The idea of an online dating service for farmers might strike those of us who don't live on a farm — about 99 percent of Americans — as a bit of a joke.

But to Jerry Miller, the founder of, matching up country folk for rural romance is no laughing matter; "It's the most important thing that I've ever done in my life."
Miller is an unlikely rural cupid. An advertising executive, he lives and works in suburban Cleveland.
It was the ad business that gave Miller the idea for FarmersOnly. Through one of his agency's clients, an association of alpaca farmers, he met a rural woman who mentioned her frustration with online dating.

"She said the city guys that contacted her just don't have a clue and that's where the slogan for my site came," he says with a eureka smile. "'City folks just don't get it!'"
Miller says his clients have more obstacles than most on their road to romance. One of the biggest is physical distance. Only about 1 percent of Americans actually live on farms today. That can leave a lot of space between neighbors.
Miller's online service bridges those country miles with the Internet, creating a space where like-minded folks can meet up anytime rather than waiting for the annual Fourth of July picnic.
The site's clients are not just farmers, but anyone whose life and work is tied to the land. One such client was Ohio State University equestrian coach Blain Newsome. She was tired of dates who wrinkled their noses at horse manure — or who were simply not gentlemen.
Through FarmersOnly, Newsome met a farm machinery salesman named Kris Young. They're getting hitched in the fall.

"It's the most important thing that I've ever done in my life." — Jerry Miller

Although FarmersOnly is just a speck in the nearly half-billion dollar online dating industry, it has already sown the seeds of success. In just two years since the site was founded, Miller has signed up more than 64,000 people, with members in all 50 states and Canada.

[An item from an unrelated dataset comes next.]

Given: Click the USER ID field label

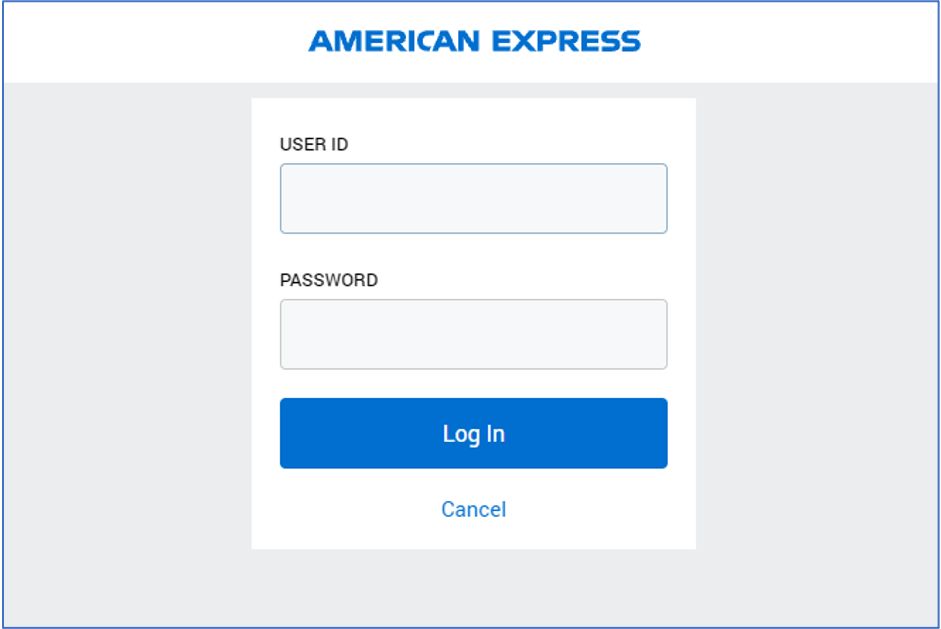Looking at the screenshot, I should (x=314, y=144).
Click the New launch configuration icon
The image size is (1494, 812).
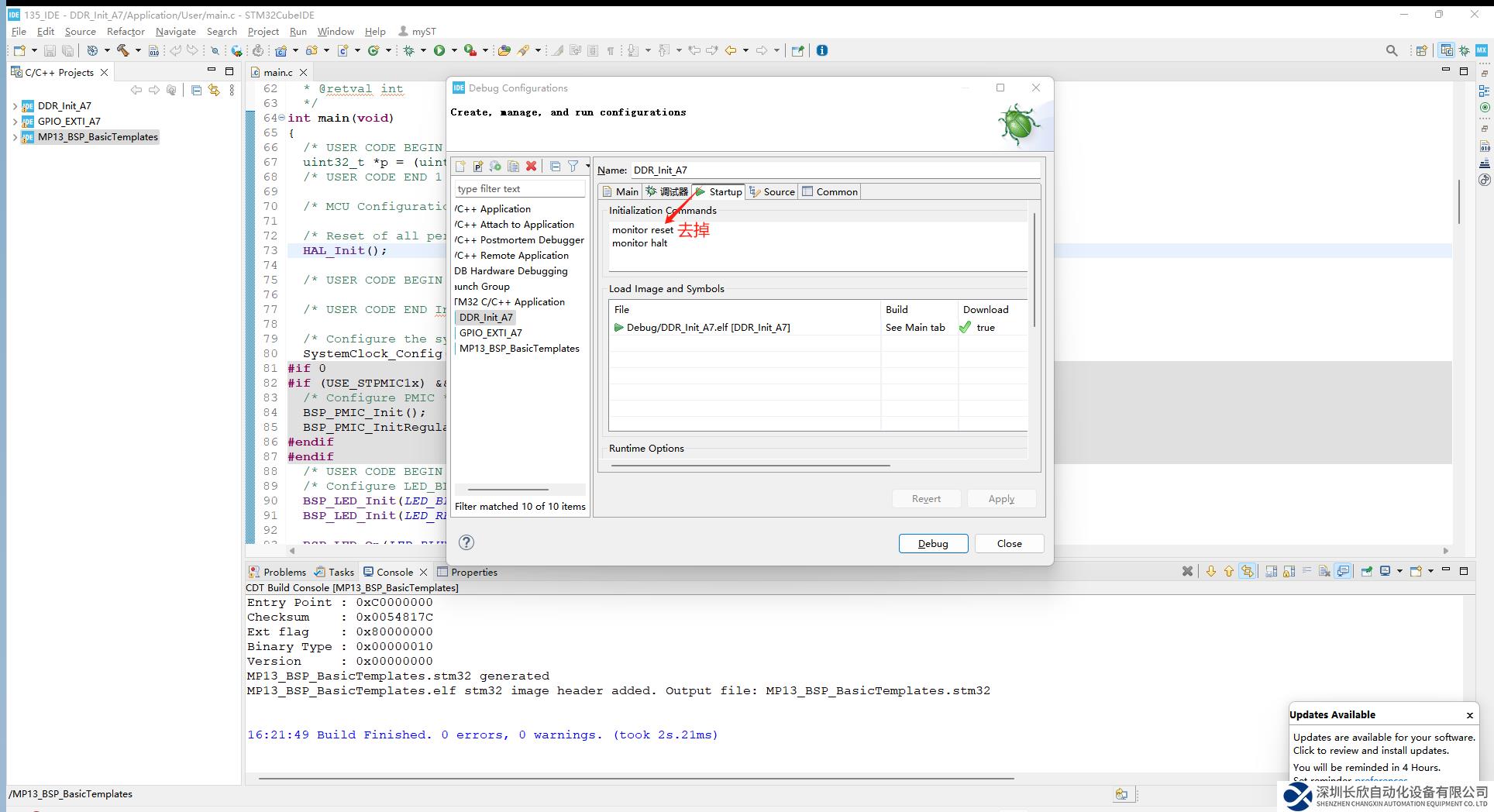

And with a specialized dating pool that deep, Miller says farmers are finding love almost too fast.
"I get quite a few e-mails saying, 'Thank you, I met somebody on your free week trial,'" he says.
But Miller says he's not really in it for the money anyway. He's just happy being able to use his advertising skills on something more enduring than the agency's usual work — clients like car dealers and a cleaning potion called Goo Gone.
On his desk, Miller has a large black binder filled with thank you notes and invitations from people he says met through FarmersOnly. Forty have already married, with another twenty weddings coming up, says Miller.

While he's serious about the work of the site, he imbues the project with his warm and offbeat sense of humor, promoting it with video ads featuring talking animals. He also talks about planning a wedding for special clients at the site of a tractor pull.

And though he's not a farmer himself, he knows his clientele.

"You can't fake being a farmer, you know," he says. "On a regular site, you could say, 'Oh, I'm a lawyer,' or whatever. But if you say you're a farmer and they say, 'What kind of tractor do you drive and what model number and you know, how often do you feed your Holstein cow and that,' if you're faking it, you're dead."